## TrumpWorld - analysing companies by country

I'll try to cross-reference the TrumpWorld dataset (specifically, the org-org one) with OpenCorporates.com to gather as much national data as possible for these companies and attribute them a country.

In [1]:
%matplotlib notebook

In [2]:
import sys
import json
import requests
import urllib2 as url
import pandas as pd
import numpy as np
import networkx as nx
from difflib import SequenceMatcher

In [5]:
# First step is loading the .csv and gathering all unique company names
tw_orgorg = pd.read_csv('https://query.data.world/s/94g9v4tj3pzz3ir495y8s3esl')
tw_perorg = pd.read_csv('https://query.data.world/s/50ivsaqkos6vzdf4m51ntq7qc')
tw_perper = pd.read_csv('https://query.data.world/s/dkv4bq3zmtjl72ydaa8trocmw')

In [6]:
# Now we load the OpenCorporates raw data
oc_raw_data = json.load(open('org_OCdata.json'))

In [184]:
# Let's categorize the relationships...
rel_n = 20
print "Top {0} relationships:".format(rel_n)
tw_orgorg.Connection.value_counts()[:rel_n]

Top 20 relationships:


Ownership                                                                   317
Investor                                                                     90
Owns collateralized debt                                                     54
Subsidiary                                                                   51
NKA/FKA                                                                      33
DBA                                                                          16
Loaned money                                                                 12
Mortgage                                                                      6
Business partnership                                                          5
Real-estate partner                                                           4
Tenant                                                                        3
Part of tri-merger to form Colony NorthStar                                   3
Bought building                         

Ten most common relationships involve Ownership, being a Subsidiary, and being "Now Known As/Formerly Known As" or "Doing Business As", namely literally being the same thing.

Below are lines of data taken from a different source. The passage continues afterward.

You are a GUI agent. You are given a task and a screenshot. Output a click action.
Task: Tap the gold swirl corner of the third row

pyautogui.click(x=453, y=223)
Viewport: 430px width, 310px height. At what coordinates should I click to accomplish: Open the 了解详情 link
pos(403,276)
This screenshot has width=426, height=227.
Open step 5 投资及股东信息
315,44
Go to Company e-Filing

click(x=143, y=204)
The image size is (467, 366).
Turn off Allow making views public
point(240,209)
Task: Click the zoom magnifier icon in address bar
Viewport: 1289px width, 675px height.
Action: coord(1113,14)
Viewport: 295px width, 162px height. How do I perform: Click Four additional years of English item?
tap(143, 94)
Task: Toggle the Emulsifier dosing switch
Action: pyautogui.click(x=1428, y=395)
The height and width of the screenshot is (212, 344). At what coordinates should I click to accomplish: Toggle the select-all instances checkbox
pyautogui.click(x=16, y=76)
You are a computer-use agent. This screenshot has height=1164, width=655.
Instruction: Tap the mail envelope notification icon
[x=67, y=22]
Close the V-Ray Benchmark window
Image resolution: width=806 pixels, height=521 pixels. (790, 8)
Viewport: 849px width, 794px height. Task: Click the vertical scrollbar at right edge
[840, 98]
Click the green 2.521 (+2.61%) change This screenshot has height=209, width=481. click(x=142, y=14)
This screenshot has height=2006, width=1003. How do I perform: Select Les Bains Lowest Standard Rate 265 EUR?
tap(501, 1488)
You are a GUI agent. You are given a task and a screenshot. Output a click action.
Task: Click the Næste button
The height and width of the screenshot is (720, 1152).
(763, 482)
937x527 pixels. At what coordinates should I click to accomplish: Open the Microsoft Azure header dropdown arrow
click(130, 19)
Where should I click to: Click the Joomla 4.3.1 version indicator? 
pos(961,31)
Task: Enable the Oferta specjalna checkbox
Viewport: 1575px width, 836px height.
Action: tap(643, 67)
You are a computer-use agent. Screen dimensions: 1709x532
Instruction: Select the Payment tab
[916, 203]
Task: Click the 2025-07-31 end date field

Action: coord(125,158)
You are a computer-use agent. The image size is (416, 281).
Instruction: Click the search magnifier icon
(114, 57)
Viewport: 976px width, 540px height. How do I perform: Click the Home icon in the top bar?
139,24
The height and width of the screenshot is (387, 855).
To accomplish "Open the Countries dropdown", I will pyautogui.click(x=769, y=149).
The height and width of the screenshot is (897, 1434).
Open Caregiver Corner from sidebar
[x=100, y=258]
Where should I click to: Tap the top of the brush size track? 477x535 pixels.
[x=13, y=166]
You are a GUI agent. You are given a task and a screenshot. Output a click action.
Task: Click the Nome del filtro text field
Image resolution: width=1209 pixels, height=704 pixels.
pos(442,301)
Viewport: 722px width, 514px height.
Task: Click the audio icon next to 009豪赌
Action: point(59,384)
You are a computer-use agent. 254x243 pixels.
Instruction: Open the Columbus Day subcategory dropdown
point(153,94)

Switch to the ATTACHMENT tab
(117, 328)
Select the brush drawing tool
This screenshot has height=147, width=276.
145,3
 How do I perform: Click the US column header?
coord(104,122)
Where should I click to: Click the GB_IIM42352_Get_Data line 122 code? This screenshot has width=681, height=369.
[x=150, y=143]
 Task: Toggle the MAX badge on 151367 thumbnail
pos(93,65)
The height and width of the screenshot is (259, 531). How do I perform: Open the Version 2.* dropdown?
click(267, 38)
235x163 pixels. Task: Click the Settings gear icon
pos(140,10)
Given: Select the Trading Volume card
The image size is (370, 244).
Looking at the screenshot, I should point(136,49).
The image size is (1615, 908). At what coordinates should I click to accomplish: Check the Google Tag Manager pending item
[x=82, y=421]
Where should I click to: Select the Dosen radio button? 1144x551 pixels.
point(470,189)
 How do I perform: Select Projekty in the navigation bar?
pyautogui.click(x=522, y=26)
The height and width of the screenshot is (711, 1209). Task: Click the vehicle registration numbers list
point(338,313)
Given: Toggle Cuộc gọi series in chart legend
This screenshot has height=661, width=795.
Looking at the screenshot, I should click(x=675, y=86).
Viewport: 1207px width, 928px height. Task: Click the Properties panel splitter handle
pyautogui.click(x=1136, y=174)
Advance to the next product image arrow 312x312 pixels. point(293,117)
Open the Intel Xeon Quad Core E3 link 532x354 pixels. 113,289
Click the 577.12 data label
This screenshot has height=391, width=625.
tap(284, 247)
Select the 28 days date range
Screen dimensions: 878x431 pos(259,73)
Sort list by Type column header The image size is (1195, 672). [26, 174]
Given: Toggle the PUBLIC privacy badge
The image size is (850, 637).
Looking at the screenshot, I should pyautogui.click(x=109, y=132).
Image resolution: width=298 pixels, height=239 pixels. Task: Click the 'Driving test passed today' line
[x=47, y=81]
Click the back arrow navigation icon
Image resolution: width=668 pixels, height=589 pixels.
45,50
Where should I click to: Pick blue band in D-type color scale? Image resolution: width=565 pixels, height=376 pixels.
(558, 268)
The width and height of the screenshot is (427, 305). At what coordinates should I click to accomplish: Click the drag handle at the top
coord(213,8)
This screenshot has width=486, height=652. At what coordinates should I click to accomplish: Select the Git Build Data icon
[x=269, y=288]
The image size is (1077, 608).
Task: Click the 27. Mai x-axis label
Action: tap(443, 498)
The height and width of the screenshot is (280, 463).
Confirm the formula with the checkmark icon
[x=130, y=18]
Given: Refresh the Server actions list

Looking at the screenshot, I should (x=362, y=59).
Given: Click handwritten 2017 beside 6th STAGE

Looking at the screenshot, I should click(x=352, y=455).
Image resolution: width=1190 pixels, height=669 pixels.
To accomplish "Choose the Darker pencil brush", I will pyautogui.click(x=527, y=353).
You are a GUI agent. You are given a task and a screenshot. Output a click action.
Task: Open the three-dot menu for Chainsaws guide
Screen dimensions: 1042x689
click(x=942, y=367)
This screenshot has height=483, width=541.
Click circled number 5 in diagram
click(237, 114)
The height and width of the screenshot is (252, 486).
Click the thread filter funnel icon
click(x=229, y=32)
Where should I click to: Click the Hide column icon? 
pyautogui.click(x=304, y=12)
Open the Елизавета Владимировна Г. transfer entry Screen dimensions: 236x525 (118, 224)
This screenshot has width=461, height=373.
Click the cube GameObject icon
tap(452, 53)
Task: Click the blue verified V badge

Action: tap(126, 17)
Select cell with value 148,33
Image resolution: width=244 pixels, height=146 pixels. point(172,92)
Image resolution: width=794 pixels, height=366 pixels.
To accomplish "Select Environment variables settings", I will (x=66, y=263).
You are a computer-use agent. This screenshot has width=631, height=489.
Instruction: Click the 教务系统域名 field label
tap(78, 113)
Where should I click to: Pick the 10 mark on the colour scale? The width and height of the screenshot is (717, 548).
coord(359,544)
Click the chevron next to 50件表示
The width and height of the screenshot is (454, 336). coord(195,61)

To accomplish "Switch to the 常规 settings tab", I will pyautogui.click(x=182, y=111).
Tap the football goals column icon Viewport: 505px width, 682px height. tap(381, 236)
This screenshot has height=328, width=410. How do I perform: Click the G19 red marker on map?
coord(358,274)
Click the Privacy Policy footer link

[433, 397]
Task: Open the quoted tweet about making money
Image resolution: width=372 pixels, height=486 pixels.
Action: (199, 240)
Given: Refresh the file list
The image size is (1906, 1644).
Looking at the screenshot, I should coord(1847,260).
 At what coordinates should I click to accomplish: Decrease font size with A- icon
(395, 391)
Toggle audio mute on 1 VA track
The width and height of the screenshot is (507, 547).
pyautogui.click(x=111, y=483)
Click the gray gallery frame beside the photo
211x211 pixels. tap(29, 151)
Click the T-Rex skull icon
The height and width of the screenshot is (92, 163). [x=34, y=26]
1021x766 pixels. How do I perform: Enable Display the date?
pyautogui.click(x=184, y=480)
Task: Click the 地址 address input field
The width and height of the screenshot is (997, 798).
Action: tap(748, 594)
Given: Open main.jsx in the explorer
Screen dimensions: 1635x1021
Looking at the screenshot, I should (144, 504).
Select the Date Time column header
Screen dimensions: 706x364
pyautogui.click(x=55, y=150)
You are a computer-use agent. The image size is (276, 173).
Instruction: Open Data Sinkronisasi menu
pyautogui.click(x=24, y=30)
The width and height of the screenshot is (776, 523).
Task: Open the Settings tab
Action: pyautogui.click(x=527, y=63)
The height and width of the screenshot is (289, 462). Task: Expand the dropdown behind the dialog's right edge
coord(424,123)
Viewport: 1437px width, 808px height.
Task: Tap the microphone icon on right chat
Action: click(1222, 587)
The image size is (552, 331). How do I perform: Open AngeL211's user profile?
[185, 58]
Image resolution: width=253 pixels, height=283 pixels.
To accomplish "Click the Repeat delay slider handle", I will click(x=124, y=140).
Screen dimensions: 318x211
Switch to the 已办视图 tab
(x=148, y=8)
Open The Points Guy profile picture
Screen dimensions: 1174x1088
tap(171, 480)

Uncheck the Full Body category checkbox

We should first and foremost merge companies into single blobs if they just are the same thing under different names. Ownership and Subsidiary will instead be considered as links.

In [185]:
# Create a Graph
org_conn = nx.Graph()
# Nodes are companies
org_conn.add_nodes_from(oc_raw_data.keys())
# Connections are only identities
for i, row in tw_orgorg[(tw_orgorg['Connection'] == 'NKA/FKA') |\
                        (tw_orgorg['Connection'] == 'DBA') |\
                        (tw_orgorg['Connection'] == 'AKA')].iterrows():
    org_conn.add_edge(row['Organization A'], row['Organization B'])

# Now find subtrees
conglomerates = [c for c in nx.connected_components(org_conn)]

In [186]:
# These are the unique conglomerates
print "Found {0} conglomerates for {1} companies".format(len(conglomerates), len(org_conn.nodes()))
print "Maximum conglomerate size is {0}".format(max([len(c) for c in conglomerates]))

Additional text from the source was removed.